Leaders of the G-8 countries, the supposed ruling elite of the world, have declared their ambition to reduce their carbon emissions by a huge 80 per cent by 2050. By that time the developing countries are to reduce their own emissions by 50 per cent.
The leaders also said they recognised that global temperatures should not rise by more than 2 degrees Celsius above pre-industrial levels.
But no roadmap has been drawn, leaving many wonder whether the leaders mean what they have declared.
Difficult talks still lie ahead as negotiators try to firm up the ambitious goals, correspondents say.
Also, the cut in carbon emissions is only a target and will need the co-operation of rapidly industrialising such as China and India.
Wednesday China and India declined to support the objective of halving their greenhouse gas emissions by 2050, and Hu Jintao, the Chinese President, flew home to deal with growing problems in his own country.
While there are signals that India may be prepared to move, the G8 leaders do not expect agreement from the developing countries to halve emissions.
Even so, the G8 deal was being hailed last night by leaders. UK Prime Minister Gordon Brown told reporters that the agreement was historic: "Today in Italy we have laid the foundations for a Copenhagen deal that is ambitious, fair and effective. The change from where we were two, three, four years ago is significant. The world has now agreed that the scientific evidence on climate change is compelling," he said.
The agreement marks a significant step in efforts to limit greenhouse gases, which are blamed for the world's rising temperature. The G8 previously had not been able to agree on that temperature limit as a political goal.

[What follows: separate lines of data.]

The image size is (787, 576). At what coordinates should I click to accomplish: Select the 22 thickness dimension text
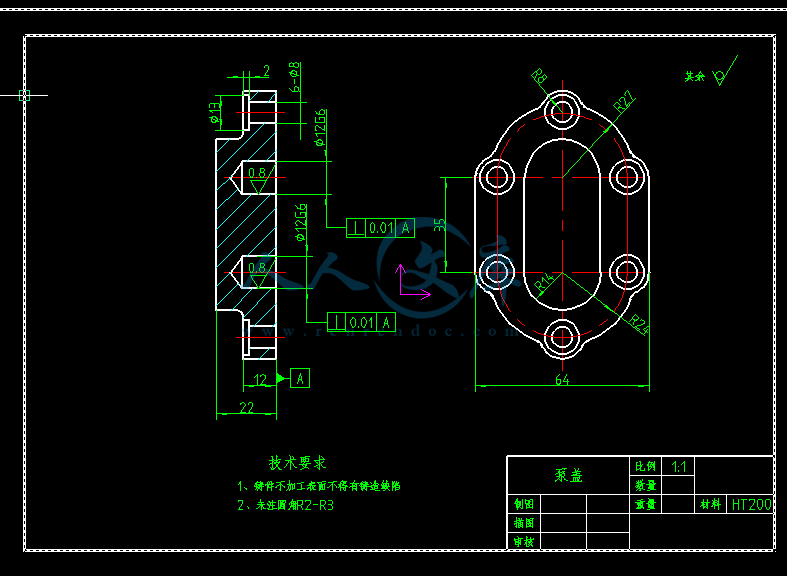(x=246, y=407)
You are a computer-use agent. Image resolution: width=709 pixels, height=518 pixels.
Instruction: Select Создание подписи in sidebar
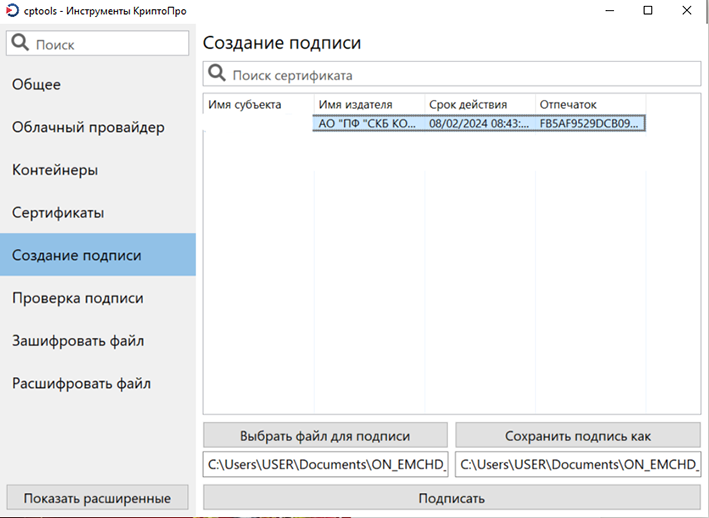[98, 255]
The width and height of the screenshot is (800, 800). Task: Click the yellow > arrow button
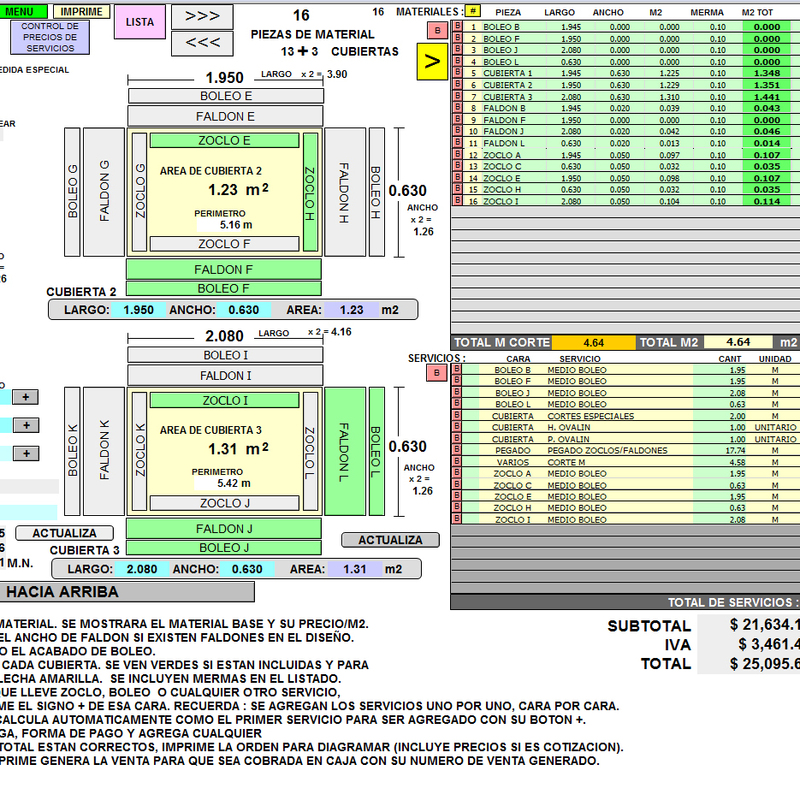432,61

Climate change experts say that the 2C threshold would not eliminate the risk of runaway climate change, but would reduce it. Even a slight increase in average temperatures could wreak havoc on farmers around the globe.
BBC's environment analyst Roger Harrabin says: "This is another example of how the politics of climate change is lagging behind the science. For the first time the G8 has accepted there are scientific limits to the amount of greenhouse gases we can emit - the Bush administration wasn't willing to accept that.
"But scientists insist that the rich nations should cut between 25-50% by 2020 to stabilise the climate - and that's a step too far for the G8. The rich nations will now ask the emerging economies to stem the growth of their own emissions - but India will accuse the West of failing to the action that it knows is necessary."
Meantime the Australian Government has released a report that says the impact of climate change on Australia shows detrimental effects are happening more quickly than expected.
Assistant Climate Change Minister Greg Combet has told ABC 2 News Breakfast that the report shows that there is a risk sea levels will rise by one metre by 2100 and extreme weather events such as storms, floods, bushfires and droughts could have higher impact.
"All of these things have very significant, not just environmental implications but economic implications, for things like food production, how we do our infrastructure, the future of land management," he said.
The Federal Government has committed to cut Australia's carbon emissions by between 5 and 25 per cent of 2000 levels depending on the outcomes of Copenhagen talks.
Its emissions trading scheme legislation will come before the Senate in August, but its chances of passing the Senate are uncertain, with the Opposition and crossbench senators all unhappy with it.
Greens Leader Bob Brown says if the Government supports the two degrees limit it must strengthen its emissions reduction targets.
"The Rudd Government and Climate Change Minister Penny Wong should commit to that two degrees limit and then adjust their weak targets of five per cent, or potentially 25 per cent, up to the levels that are going to make Australia a player in achieving two degrees or less," he said.